Forget petticoats and demure female behavior. Melusine Doré prefers armored corsets and knives and slays evil creatures for a living. The grim and gruesome don’t frighten her; she’ll take on a cyclops or a dragon and not even break a sweat. But when her rival, the charismatic Levi Cannon, comes to town, all her buried fears begin to surface. Melusine realizes she is in danger of something much more horrifying than facing blood-thirsty beasts – she’s in danger of falling in love. Because love alone has the power to reveal a secret terrible enough to completely shatter her world.
Set in the muddy streets of 1850s steampunk Chicago, Immersed by Katie Hayoz is a dark yet romantic fantastical romp. It is a stand-alone novella, but the first in a series of adventures that follow Melusine on her quest to rid the world of monsters…and her struggle to come to terms with every monstrous facet of herself.
Immersed is a tightly written steam-punk novella with intriguing and compelling characters, as well as mysterious mythology where all I want is to know more!
My Immersed review:
Both Melusine and Levi are strong characters, who have known of each other for years, being competitors when it comes to killing monsters for quite a while. Immersed is set in Chicago, during the time when buildings were made higher in order to make them stay overground. There are wonderful steel-creatures as well as horrible monsters, and Melusine is far from what could be called a lady at the time. Dressed in leather corsets, and always wearing weapons, she is attuned to the monsters around her in an uncanny way. And just because Levi Cannon is a man doesn’t mean he can do the job better than her – even if the newspapers seem to think a woman shouldn’t be fighting monsters at night.

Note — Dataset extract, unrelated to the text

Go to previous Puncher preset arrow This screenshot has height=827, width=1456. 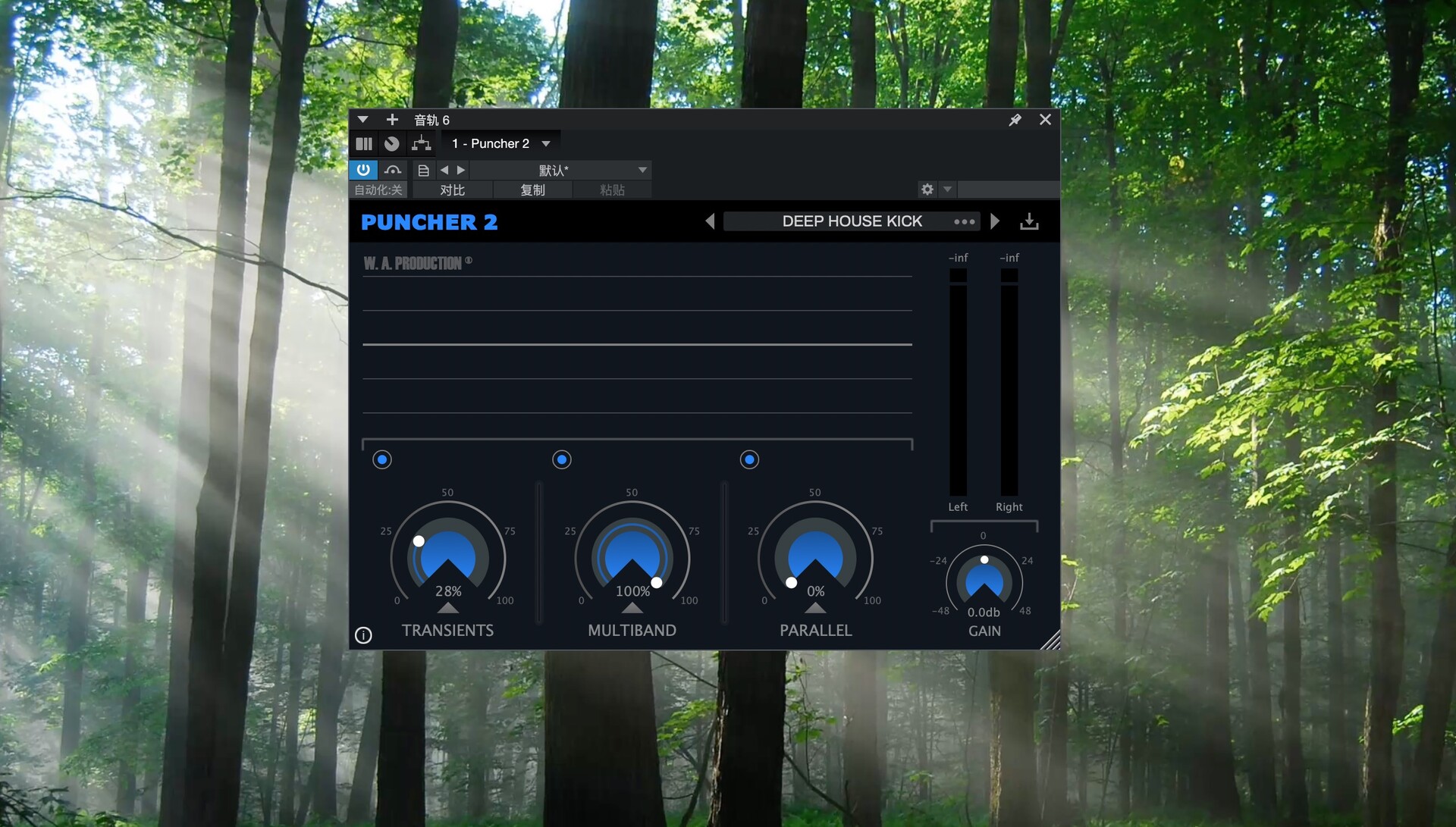click(x=710, y=221)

Even if she IS fighting monsters, Melusine has suitors, especially one, a very wealthy man who owns both metallic servants and several ships that navigate on Lake Michigan. Melusine will not accept his proposals, though, and Immersed quickly showed me that this isn’t only because she wants to keep killing monsters, there is a secret she is keeping, and Sir Edwin Aldridge may just be the one to bring it all out in the open.
I really enjoyed this darker and different side of Chicago! The steampunk feel was very well done, and especially the sea-monster Levi and Melusine needed to kill was both scary and strangely familiar. Immersed is a short-story in the upcoming Falling in Deep Collection, but it is also only the beginning of Levi’s and Melusine’s adventures – even if their adventures might not be fought together. If you enjoy steampunk and historical fiction, Immersed has the perfect blend of both, with a strong female protagonist who knows how to fight. Her sharp with and sarcastic tongue immediately endeared Melusine to me, and I can’t wait to read Submerged when it is released.

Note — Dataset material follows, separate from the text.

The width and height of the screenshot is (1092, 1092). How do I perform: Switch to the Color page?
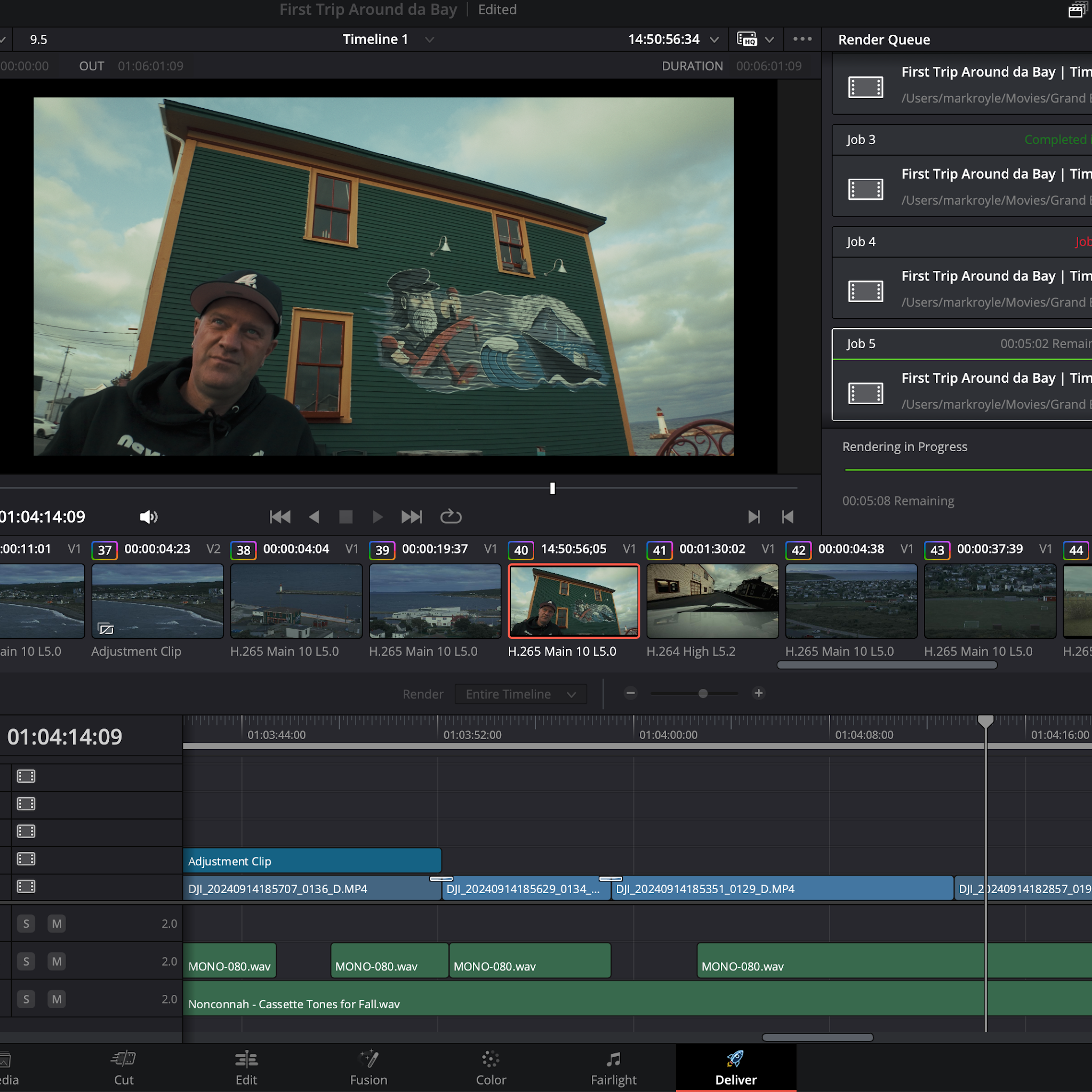491,1067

Written in third person point of view, past tense and mostly from Melusine’s perspective, Immersed also has plenty of really good dialogues, in which Melusine’s wit and sharpness shines through.
Some of my favorite Immersed quotes:
“Where you off to, Miss Mel? I don’t want you bringing any beastly body parts back here, you hear me?”
Melusine sidled past her, stifling a grin. “It was just the once. Every part of a Silver Spined Dragon is useful; I couldn’t allow the corpse to go to waste.” The dragon meat was roasted, the claws carved into weapons, the scales ground up and sold and the vertebras made into bullets. The wings paid for one month’s rent and a bag of butterscotch candy. If Melusine had another beast like that to bring back, she wouldn’t hesitate!
Dread crept quietly across Melusine’s stomach. She shifted in her chair and focused on the cigar, trying to calm her beating heart.
Outside, she waited to cross the street as an entire house on rollers was being pulled down the road by live and metal horses. Rather than stay put and have their homes raised out of the muck, many wealthy people had decided to move the buildings themselves to a new (and more stable) location in the city.